## Start The data

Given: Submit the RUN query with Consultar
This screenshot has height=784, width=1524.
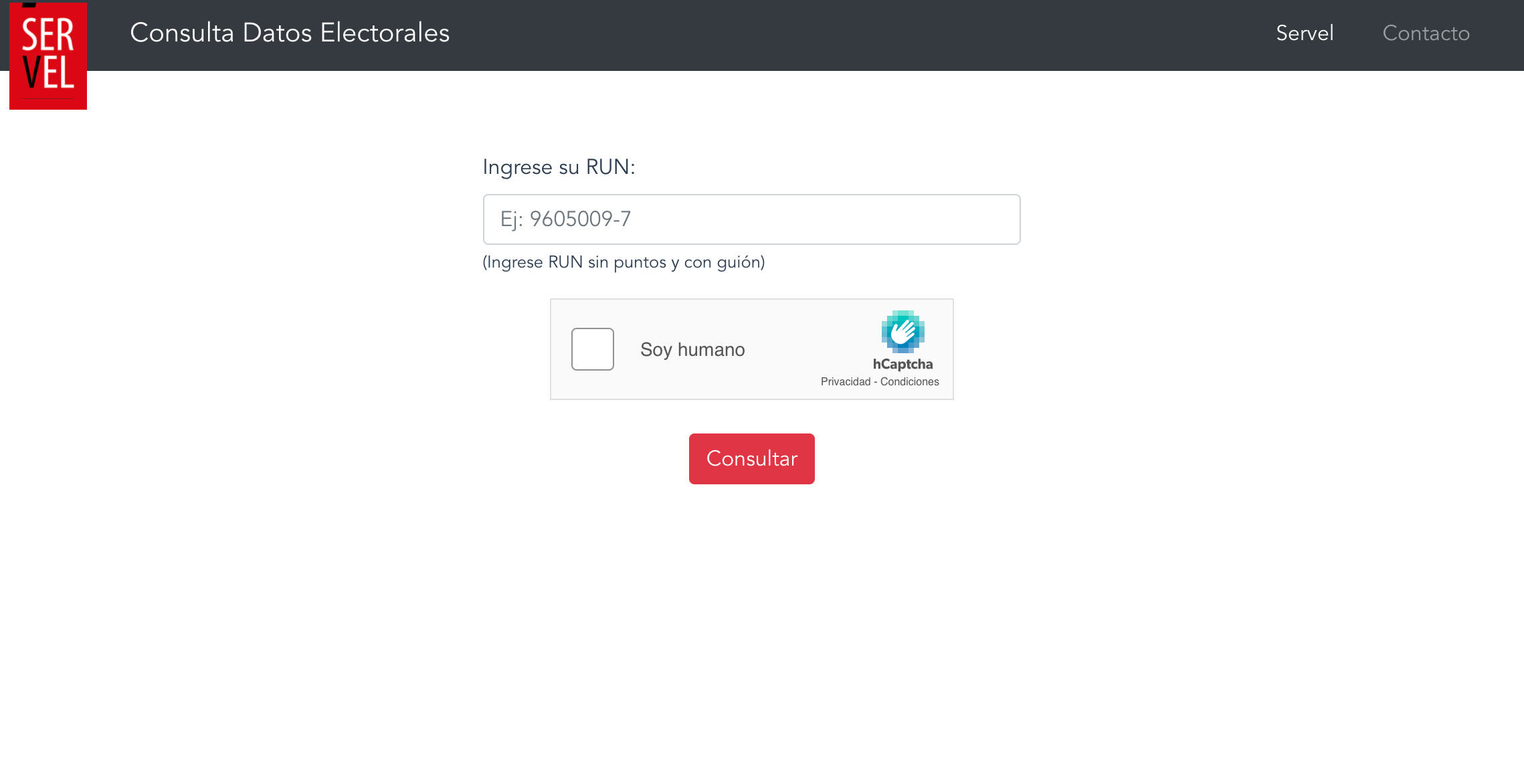Looking at the screenshot, I should click(x=751, y=459).
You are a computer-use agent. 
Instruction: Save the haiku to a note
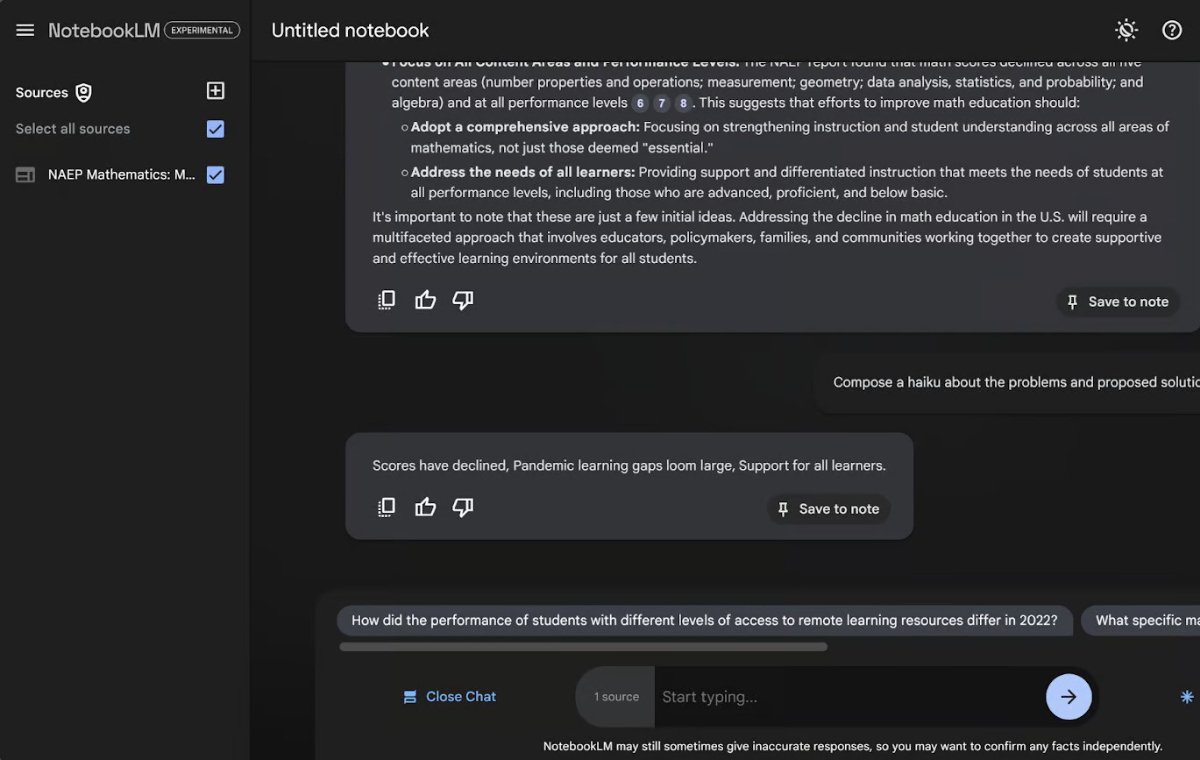(x=828, y=509)
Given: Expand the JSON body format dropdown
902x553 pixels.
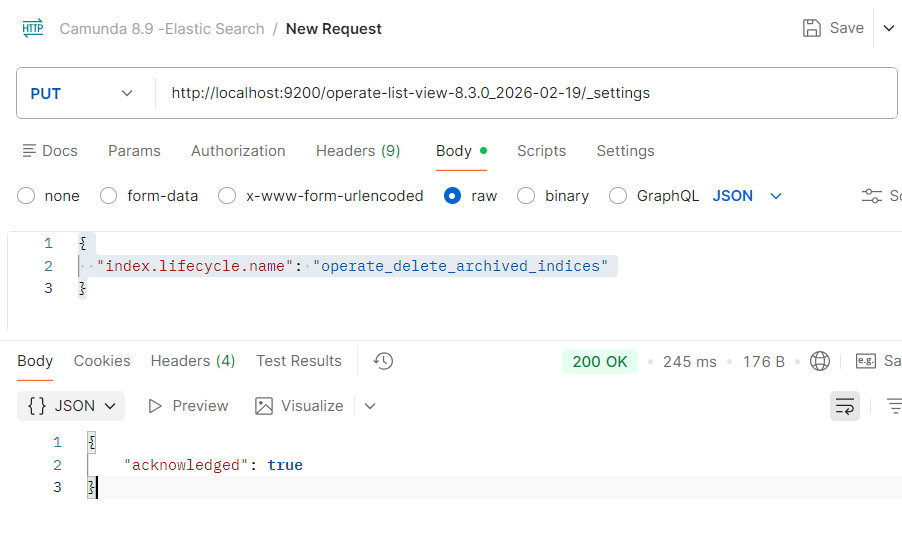Looking at the screenshot, I should click(746, 196).
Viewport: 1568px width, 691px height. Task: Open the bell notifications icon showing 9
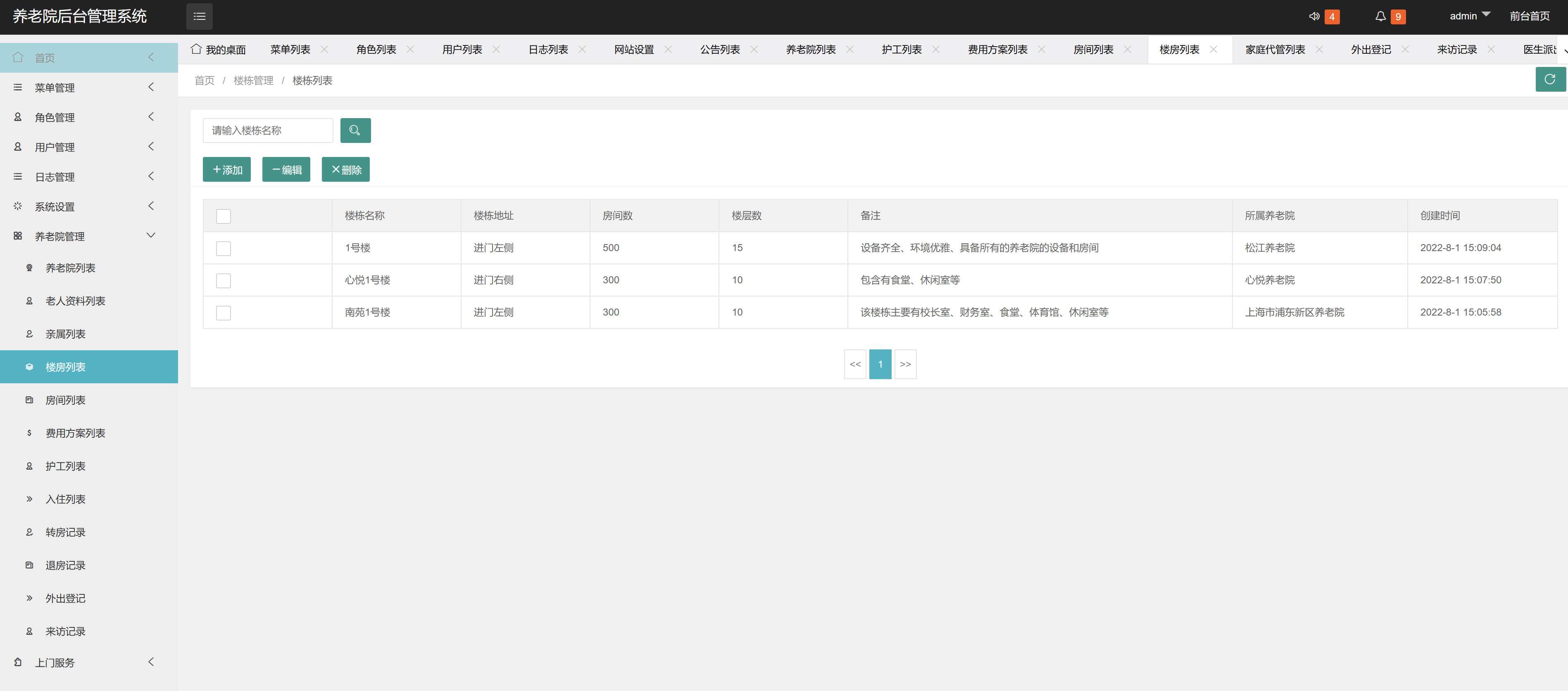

## End The data

Given exercise: Put every line of the data above into a Markdown table with the columns "Row" and "Line," numbering the rows and skipping blank lines. Leave the pictures out of your answer.

Result of the exercise:
| Row | Line |
|---|---|
| 1 | Given: Submit the RUN query with Consultar |
| 2 | This screenshot has height=784, width=1524. |
| 3 | Looking at the screenshot, I should click(x=751, y=459). |
| 4 | You are a computer-use agent.  |
| 5 | Instruction: Save the haiku to a note |
| 6 | (x=828, y=509) |
| 7 | Given: Expand the JSON body format dropdown |
| 8 | 902x553 pixels. |
| 9 | Looking at the screenshot, I should click(746, 196). |
| 10 | Viewport: 1568px width, 691px height. Task: Open the bell notifications icon showing 9 |